* **WORK INSTRUCTIONS**: Copy each line that contains the string "page", taking them from the material.

* **INFORMATION SUPPLIED**:
════════════════════
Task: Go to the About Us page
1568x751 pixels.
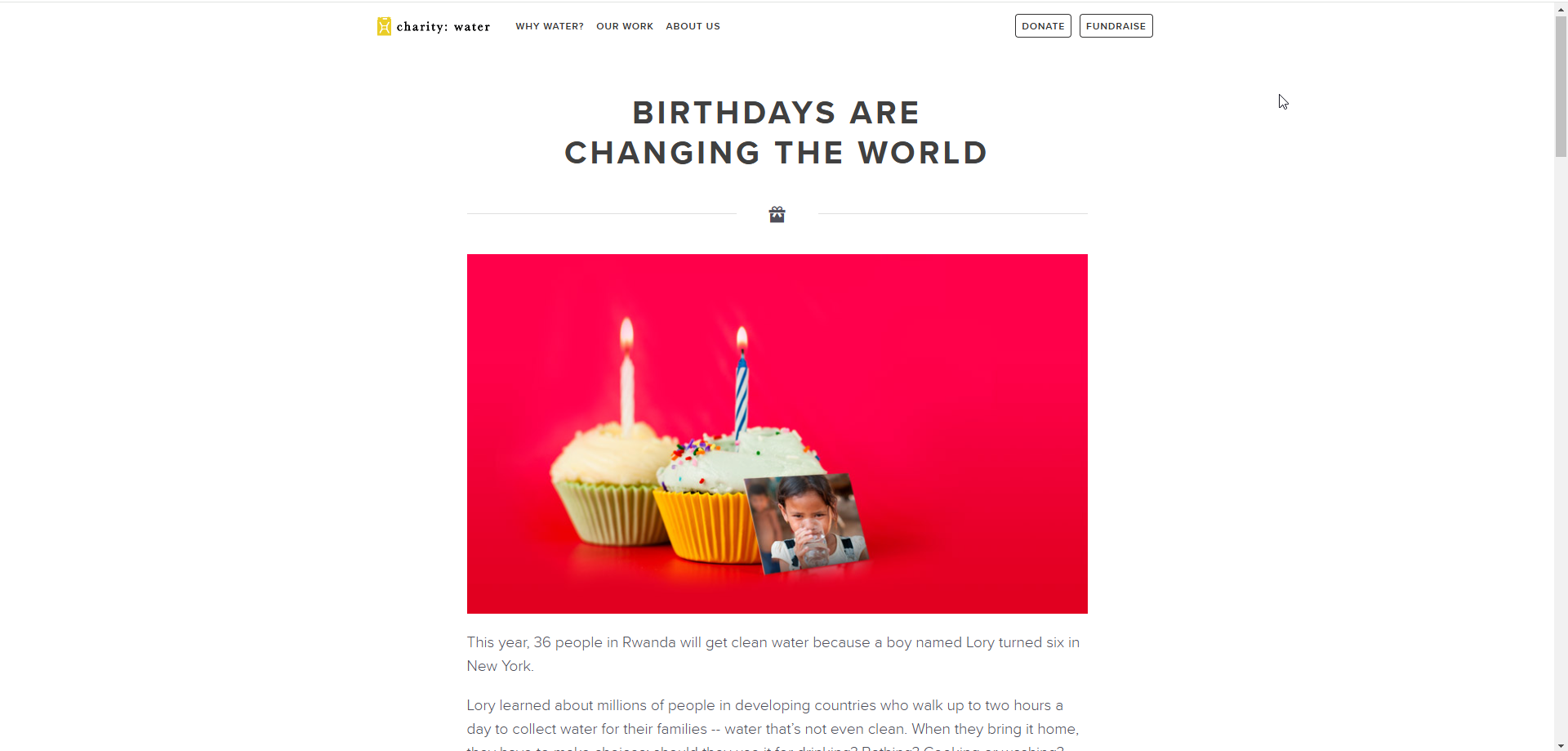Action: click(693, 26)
════════════════════
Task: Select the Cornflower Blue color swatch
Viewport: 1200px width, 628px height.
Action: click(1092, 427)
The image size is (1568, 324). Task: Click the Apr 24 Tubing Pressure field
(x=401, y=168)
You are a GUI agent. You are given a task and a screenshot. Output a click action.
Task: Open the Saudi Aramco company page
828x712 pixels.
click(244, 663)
════════════════════
* **RESPONSE TO THE TASK**:
Task: Go to the About Us page
Task: Open the Saudi Aramco company page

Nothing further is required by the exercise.